Configure crawl and Add new crawl are in essence similar. They contain setup options that determine the scope, frequency and behaviour of crawls. These pages are reached by clicking on the Configure button on the Crawl summary page of an existing crawl; or by clicking Add new crawl button on the Site overview page.
Each option has an associated help text. Hover your mouse over the red question mark to display help texts.
Here is a summary of what each option does:
- Name: Each crawl can be named as required.
- URL: This is the designated starting point for the crawl.

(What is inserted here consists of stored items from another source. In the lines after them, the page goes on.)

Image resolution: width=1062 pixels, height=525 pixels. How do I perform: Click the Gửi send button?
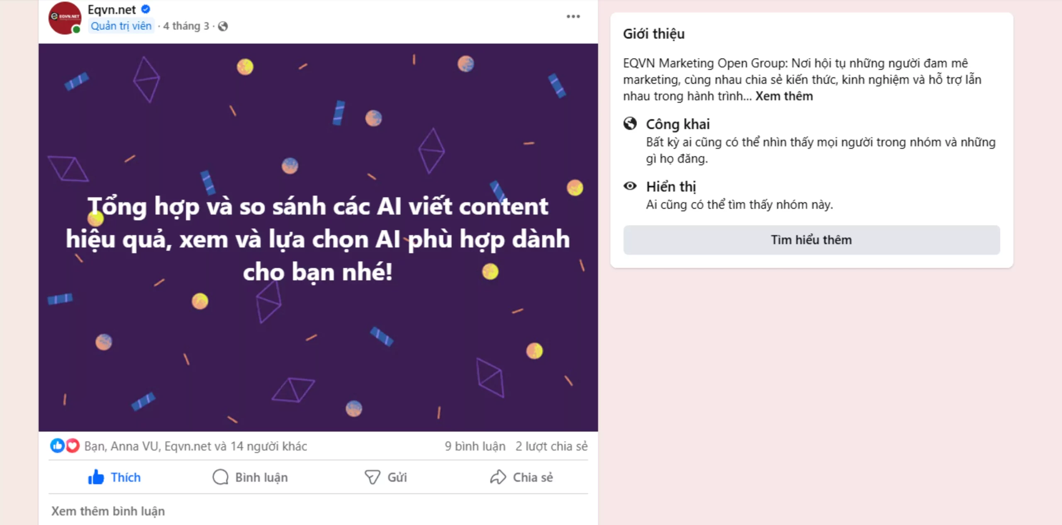tap(386, 477)
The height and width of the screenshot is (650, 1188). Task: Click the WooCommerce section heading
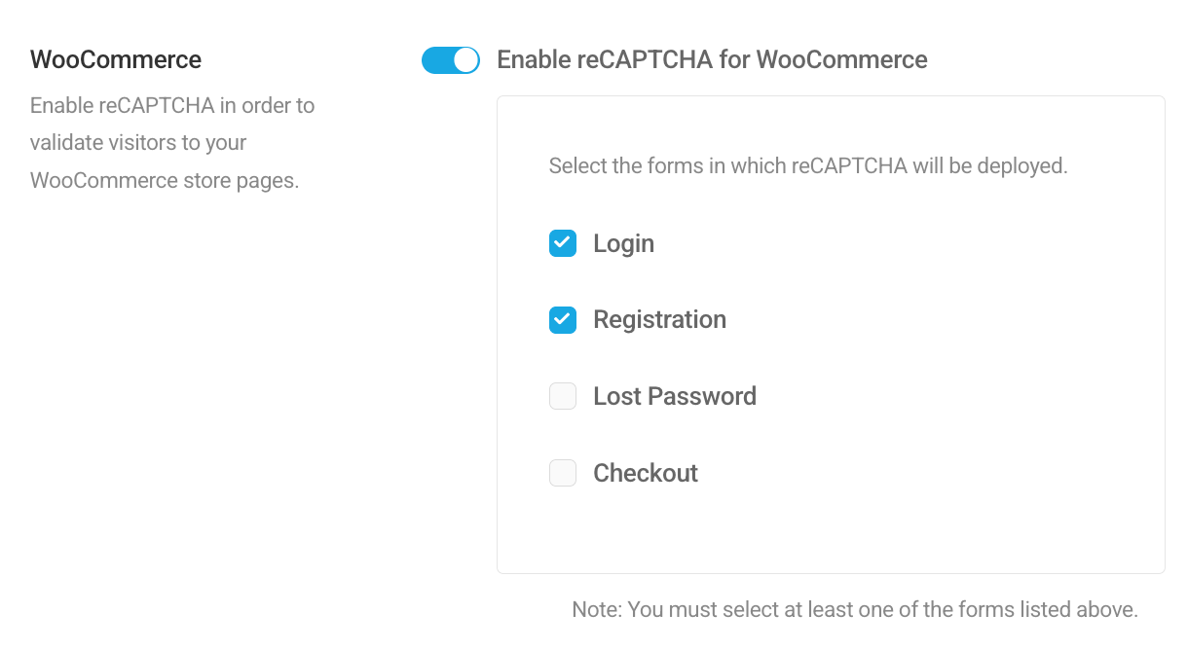point(115,59)
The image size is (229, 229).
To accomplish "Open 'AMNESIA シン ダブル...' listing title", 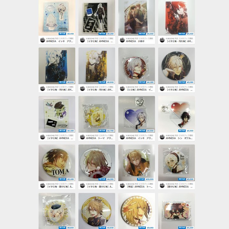I will coord(179,138).
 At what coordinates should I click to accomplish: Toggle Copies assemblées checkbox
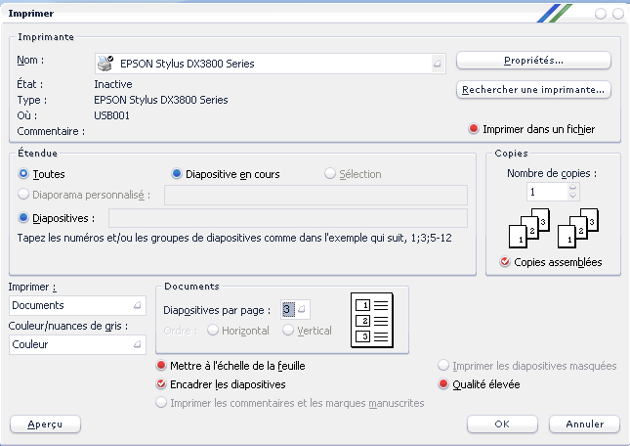pyautogui.click(x=504, y=262)
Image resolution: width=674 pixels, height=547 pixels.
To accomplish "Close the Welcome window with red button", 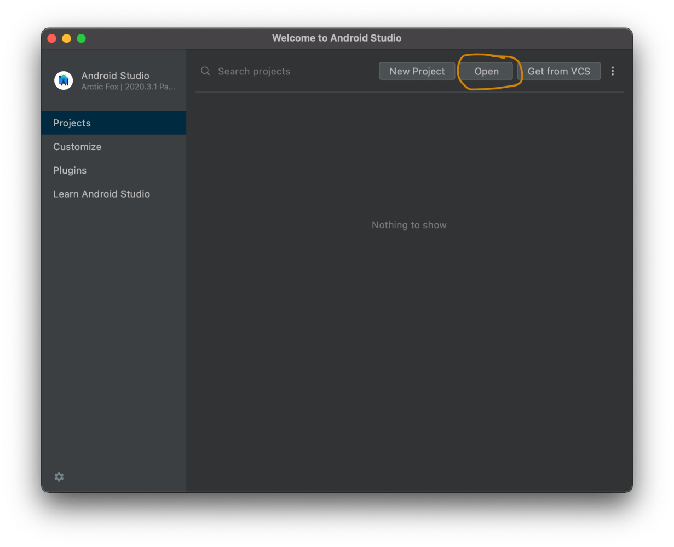I will 52,38.
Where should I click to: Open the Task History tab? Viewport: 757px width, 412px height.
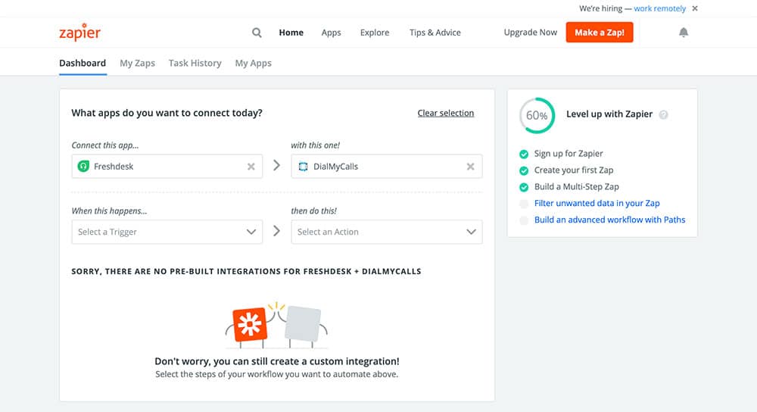coord(195,63)
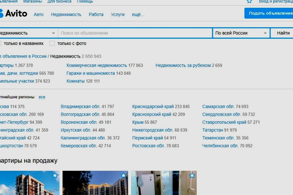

- Alias: In order to limit the scope of a crawl to a specific site section, a crawl alias may be entered. For example, a crawl might start at the URL http://example.com/news/listing.html, and it should only index pages within the news section. If each news item has the following URL pattern: http://example.com/news/news_item_name.html, set the alias to http://example.com/news/. The crawler will not follow any links to pages that do not match this URL pattern.
- Interval: This allows you to determine how often the crawl is performed. This can range between 1 minute and years. Pages that are updated frequently may need frequent crawling, whereas pages that are updated less frequently can be crawled less frequently.
- Crawl level: If this is left blank, the default setting of Complete crawl will be applied. A level 1 crawl follows the links from the start page entered in the URL field above, and indexes all the pages one level below it. A level 2 crawl indexes a level deeper, and so on.
- Active: Tick this box to activate the crawl.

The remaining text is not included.